Deseamos una vida mejor.  Analizamos la que tenemos actualmente y algunas veces consideramos que es necesario que hagamos cambios para que las cosas puedan mejor.  Aunque a veces no es sólo que analizamos, si no que van pasando cosas que te obligan o te hacen sentir la necesidad que hay que hacer algo para salir adelante.  Pero entonces nos preguntamos ¿qué tenemos que hacer?  ¿Hasta dónde tenemos que llegar?  ¿Qué pasaría si…?  Pero no tenemos respuestas.  Sólo una frase que hace unas semanas me dijo una amiga “el que arriesga gana, más grande es el riesgo, más grande es la victoria”.  No me puedo quitar esa frase de la cabeza, mientras tengo miedo de pensar o analizar todas las ideas que pasan por mi cabeza.
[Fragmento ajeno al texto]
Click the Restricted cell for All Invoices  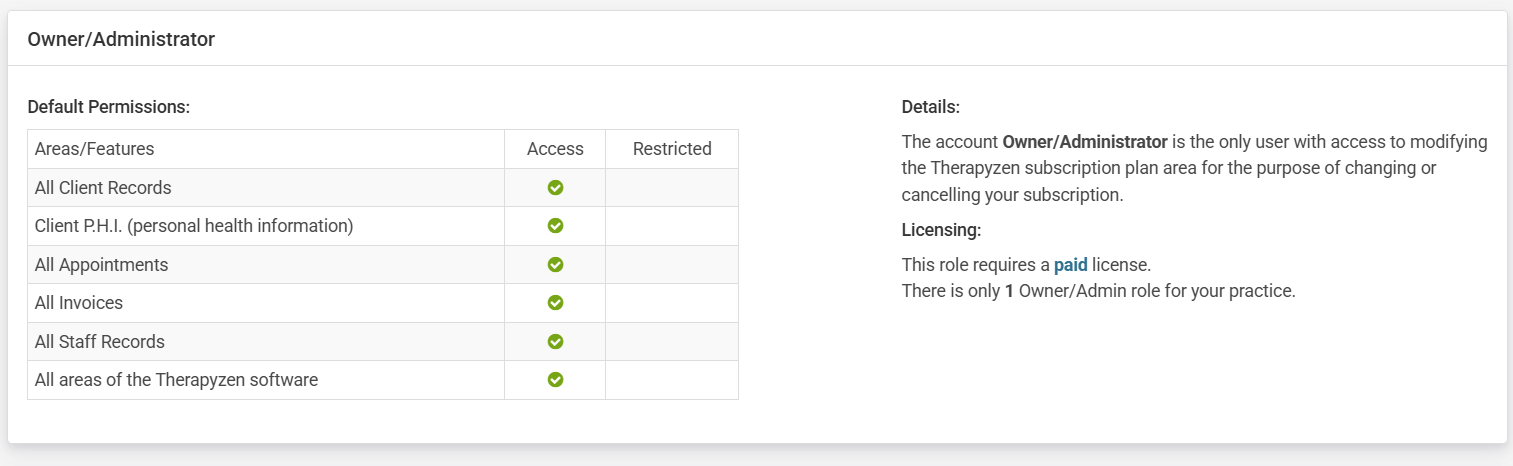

Si luego de leer esto, concluyes que ya sabes lo que haré, casi te digo que no acertarás.  O quizá sí, sólo que yo, hasta ahora no sé qué hacer ni que sería lo mejor.  Sólo sé que esta semana por algunas cosas que han pasado, he visto otra vez la luz y la esperanza.  He recuperación la ilusión y esperanza creyendo que las cosas sí podrían cambiar y ser mejores.
Sólo sé que este es un año de cambios.  Tenemos que ajustar muchas cosas, valorar las cosas buenas que tenemos que realmente valen la pena.  Descartar las cosas que nos quitan tranquilidad y nos causan inseguridad.  Creer que todo puede ser mejor.  Siempre intento estar preparada para las circunstancias importantes que se van presentando, es decir tener un plan b, c, d… z… los que sean necesarios, para tener una idea de cómo actuar en determinados momentos.  Muchas veces tengo más planes de los necesarios y las circunstancias se acomodan de tal manera que podemos seguir adelante.
En fin, según los cambios vayan sucediéndose o estableciéndonos más, ya les iré contando.  Ya veremos que dice la vida y el destino, cuando finalmente echaremos raíces emocionales y físicas.
Estas etapas de incertidumbre desgastan mucho nuestra energía.  Nos agota emocional y psicológicamente.  Me gustaría ver en un sueño que sería lo mejor que se puede hacer, que mis señales sean claras para poderlas seguir con seguridad.  Así es la vida.  Finalmente siempre está llena de sorpresas y hagamos lo que hagamos nunca sabremos donde estaremos mañana ni que vayamos a hacer pero finalmente tenemos que aprender a pasar, sobrellevar y si es posible hasta disfrutar de estas etapas, que como todas, algo bueno nos dejará.